Top of SUPPLIED MATERIAL
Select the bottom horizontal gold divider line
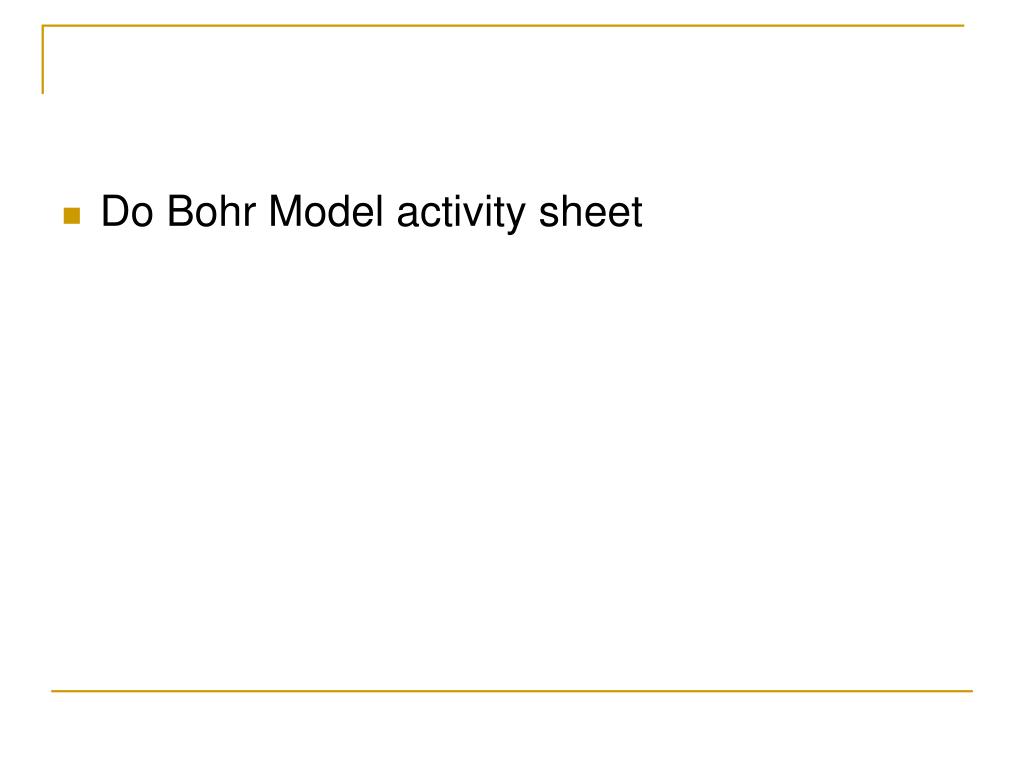This screenshot has height=768, width=1024. point(512,690)
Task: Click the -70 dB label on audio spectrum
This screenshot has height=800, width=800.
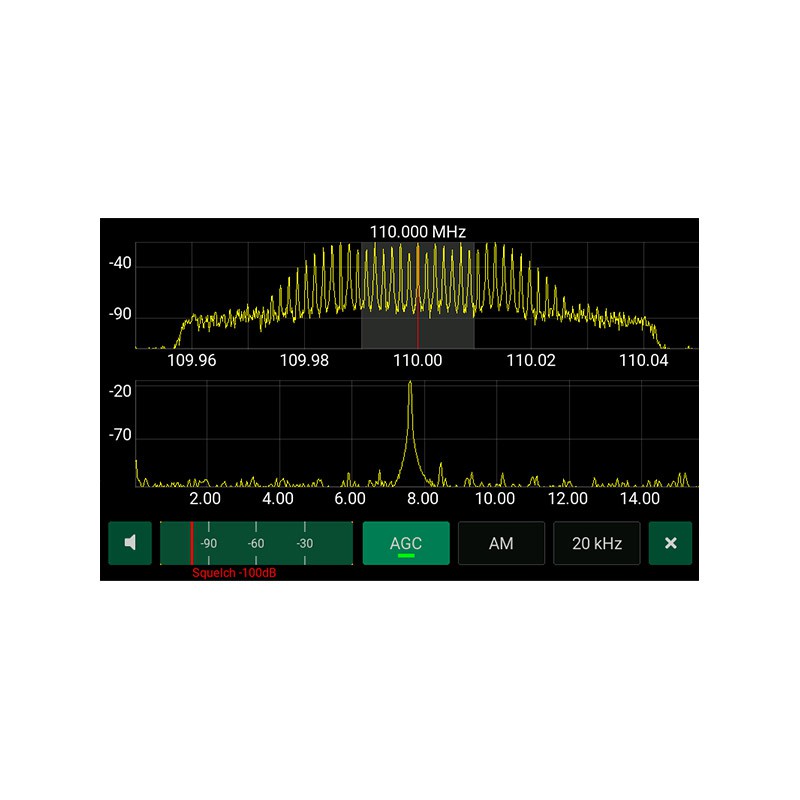Action: pos(120,436)
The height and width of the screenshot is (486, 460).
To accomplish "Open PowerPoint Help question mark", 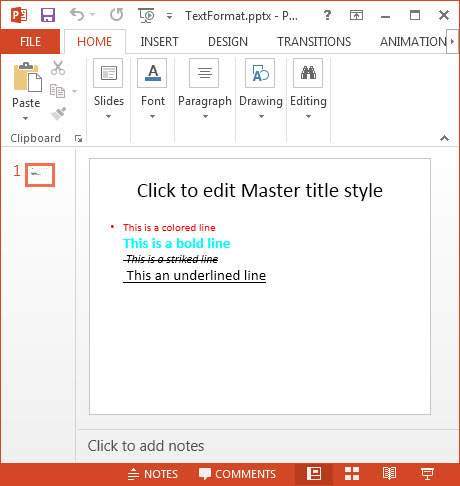I will (x=328, y=15).
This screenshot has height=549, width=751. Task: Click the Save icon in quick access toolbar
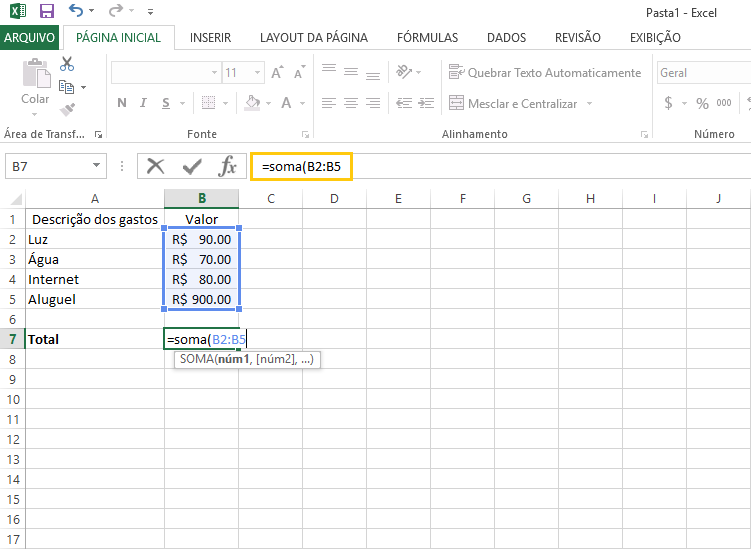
Bottom of SUPPLIED MATERIAL
Scan the data above. Return every line with "Click" in it.

RESULT BELOW:
Task: Click the -70 dB label on audio spectrum
This screenshot has height=549, width=751. Task: Click the Save icon in quick access toolbar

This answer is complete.